Effectiveness and Safety of CENTUM™, an Everolimus-Eluting Stent, in Patients With Coronary Artery Disease: A Prospective Multi-Center Observational Study

Abstract

Background and Objectives: CENTUM is a biodegradable everolimus-eluting stent comprising a cobalt-chromium open-cell stent platform. In this prospective trial, we aimed to evaluate the effectiveness and safety of CENTUM™ in a clinical setting.

Methods: A prospective, single-arm, multi-center observational registry was designed to assess the clinical outcomes after CENTUM implantation in all-comers who underwent percutaneous coronary intervention. The primary endpoint was a composite of cardiac death, nonfatal myocardial infarction, and target lesion revascularization at 12 months. The secondary endpoints included stent thrombosis and other clinical events (all-cause death, myocardial infarction, stroke, target vessel revascularization, and bleeding).

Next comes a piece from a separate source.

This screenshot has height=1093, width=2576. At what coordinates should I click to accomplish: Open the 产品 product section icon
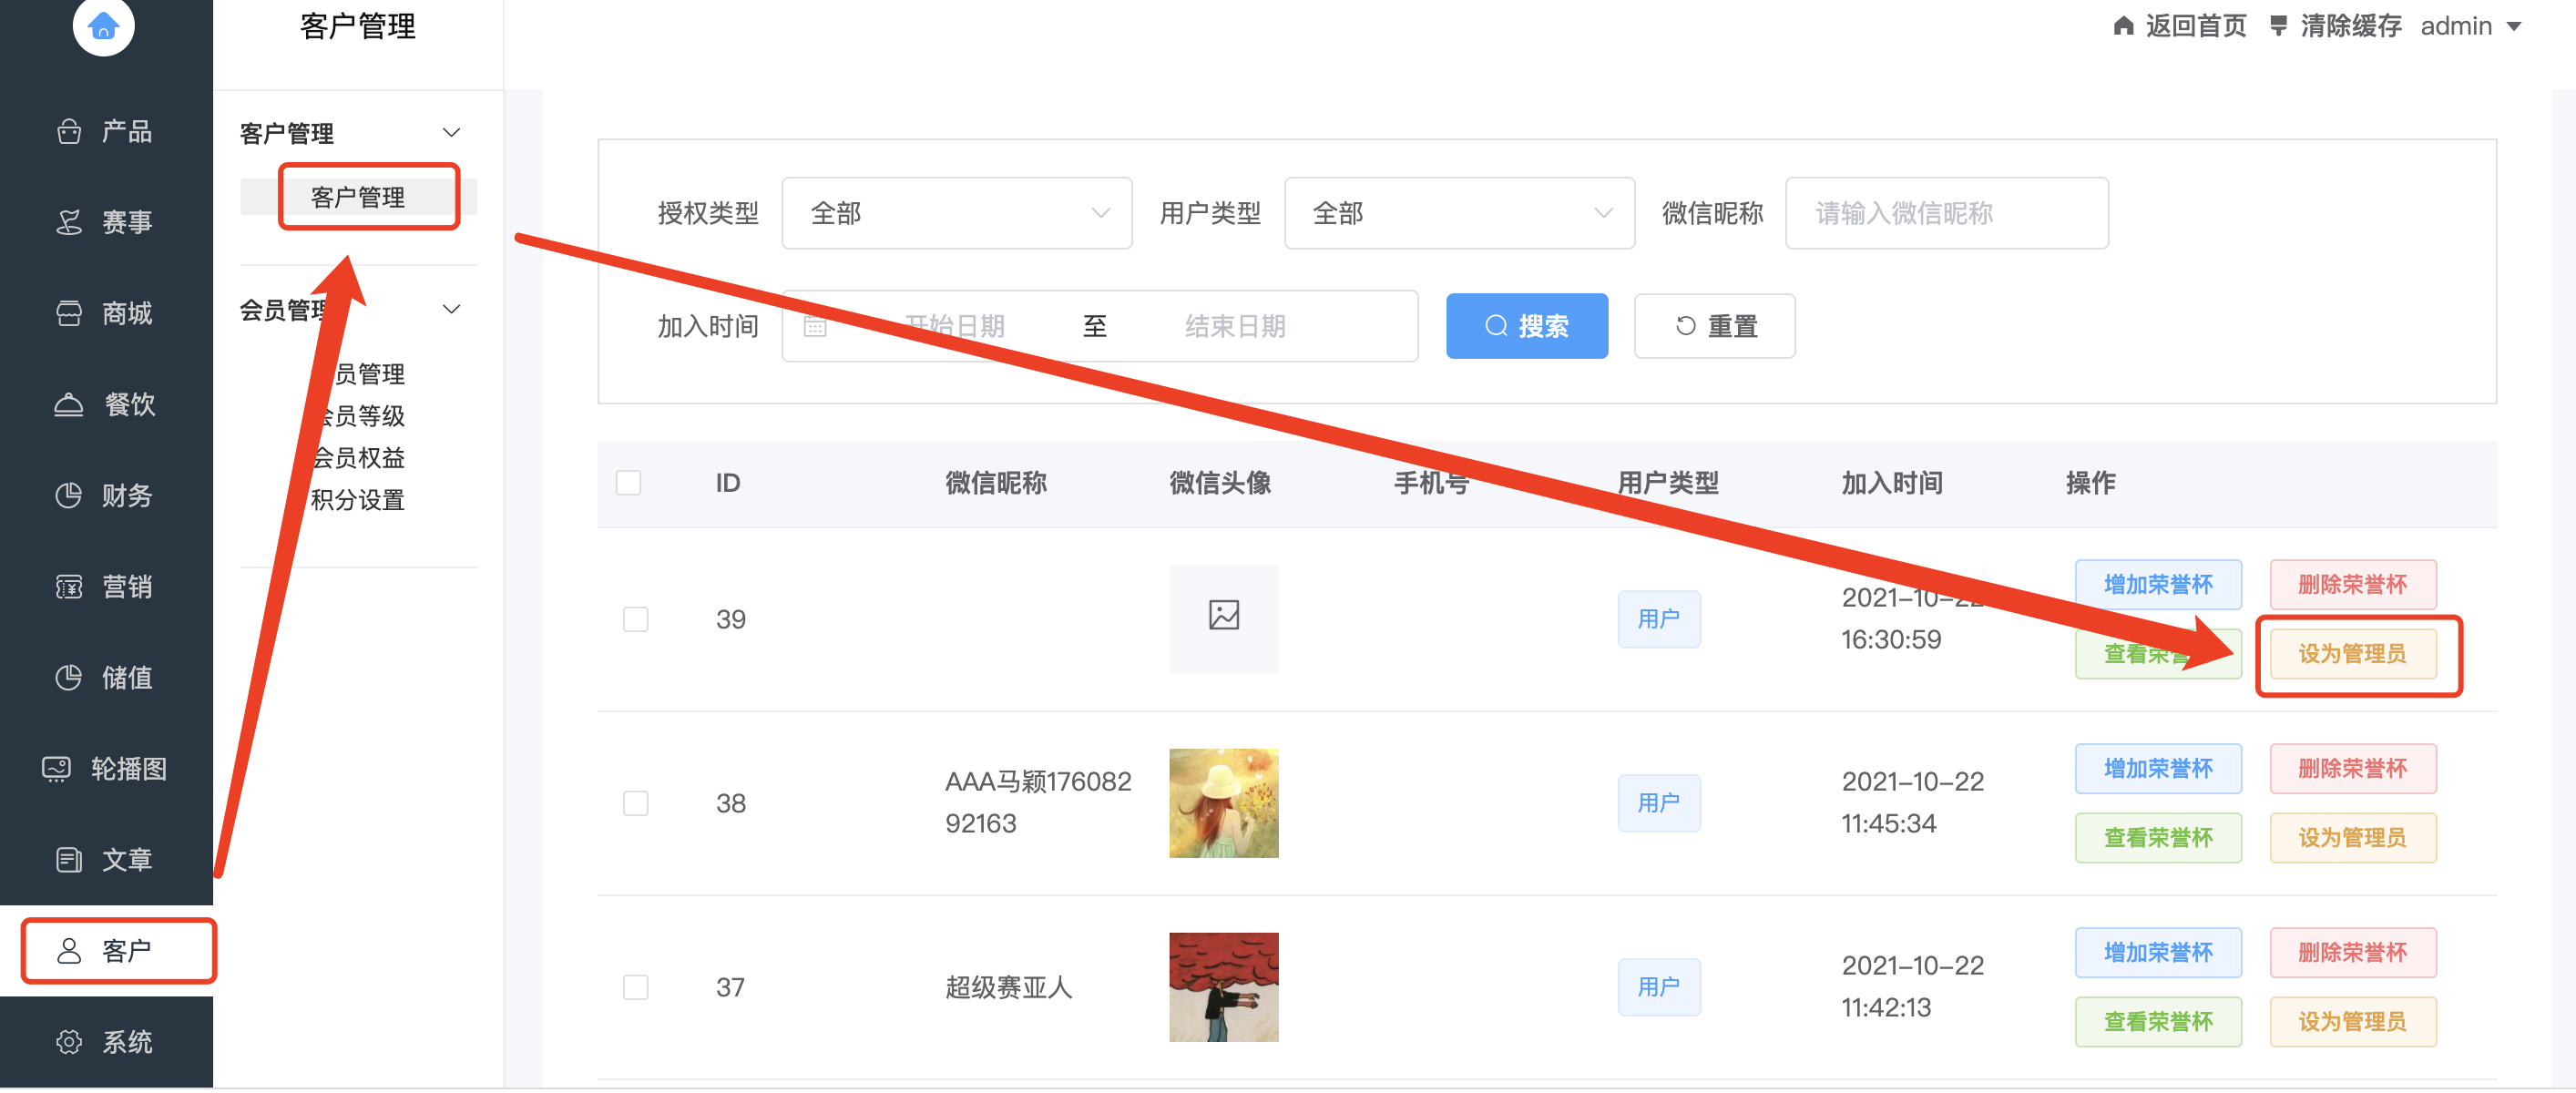[x=69, y=131]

Results: Total 490 patients were enrolled, and 451 completed the study. The mean age was 67.1 years, and 52.8% of the patients presented with acute coronary syndrome. The primary endpoint was observed in 1.11% of the patients. Definite/probable stent thrombosis was observed in 0.44% of the patients, whereas total clinical events recorded was 4.43%.

Conclusions: CENTUM was effective and safe at 12 months in all patients who underwent percutaneous coronary intervention. Our findings support the broader application of CENTUM in patients with coronary artery disease.